Beyond the potluck metaphor that I use here, Harris’ point is still valid.  “There by the grace of ________ go I.”  That blank could be God, Goddess, Mother Nature, the randomness of the Universe, Flying Spaghetti Monster, etc.   Why should you give up your hard-won earnings, because it COULD have been you.  If we do have souls and we do come back around again (and again, and again) next time it could be you.  An atheist like Sandefur rejects this argument out of hand, of course.  Because he knows everything, obviously.  But let’s accept his premise that he’s right and the soul coming back again is bunk.  Then what about bad things happening to you in your lifetime Sandefur?  You’re only lucky up until the day something crappy happens.  No one has good luck every day of their life, do they?  I’m betting not.  In which case, you may at some point need that societal net of which you’re so scornful.  This reasoning doesn’t rely on religion but on mathematical odds–permutations if you will.  Next time it might be you who is unlucky or someone you love, like your parents, your child, your lover, etc.

Why don’t guys like Sandefur get the message?  Maybe it is failure to teach basic civics in our schools?  Or it’s too much Randian BS being pushed by the conservatard pimps at FOPGOX News?  Or the consistent message of consumerism and greed with which we are constantly bombarded with?  Or perhaps its a complete failure by their parents to instill a shred of empathy in them?  I’m thinking its all of the above.  Whatever the cause, I’d love for them to experience their libertarian paradise.  If I’m wrong and its successful, I’d be the first to say “they were right”.  Somehow I don’t think it’d work out that way.  In fact, only the lucky ones will survive and they’ll claim it was all their effort instead.  Sigh…….

Comments
  1. Hugo says:

    “I was born with an IQ several standard deviations above average”

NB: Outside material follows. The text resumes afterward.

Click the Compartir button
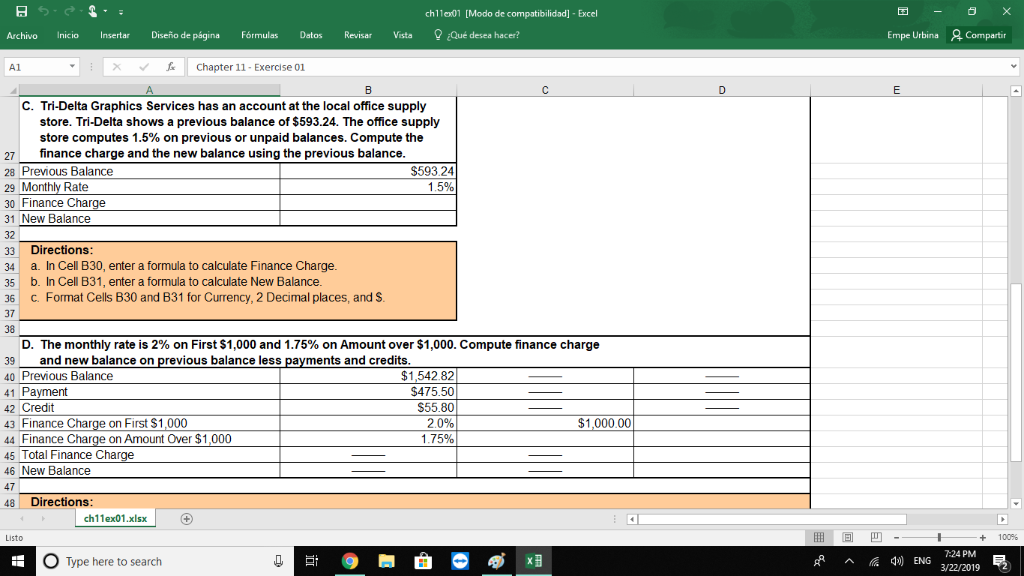 pos(987,33)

    How many is “several”?

    • drangedinaz says:

      Well it depends on what you think is the average IQ, doesn’t it. Not to be coy but don’t dwell on that statement….I shouldn’t have included it to be honest because I don’t rely on my IQ score for anything. Many people can perform beyond their IQ….heck look at former President G. W. Bush. He can walk and chew gum at the same time, can’t he?

      • Hugo says:

        The IQ distribution is defined as a normal distribution with average 100 in England and a standard deviation of 15. Tests in other countries are normalised against England.

        Your inclusion of the phrase makes me think you don’t think very carefully about what you write, and/or that you don’t know much about IQ and normal distributions.

        • drangedinaz says:

          I forgot to address your point about the “productive people” leaving a state. You’re assuming that only conservative people are productive and will go where the jobs are. The truth is that Liberals, on average, tend to be more educated, more likely to have a college degree, and therefore earn more money over their lifetime than someone who only has a High School education. So be careful about generalizations and assumptions about productivity. I dare those who feel themselves to be “producers” to go Galt. I would love to see it. The rest of us, producers and supposed non-producers will get along fine without you (PS: Funny how you seem to be assigning more value to those who produce economic value of some kind. There are other kinds of producers who are just as important….but that’s another discussion).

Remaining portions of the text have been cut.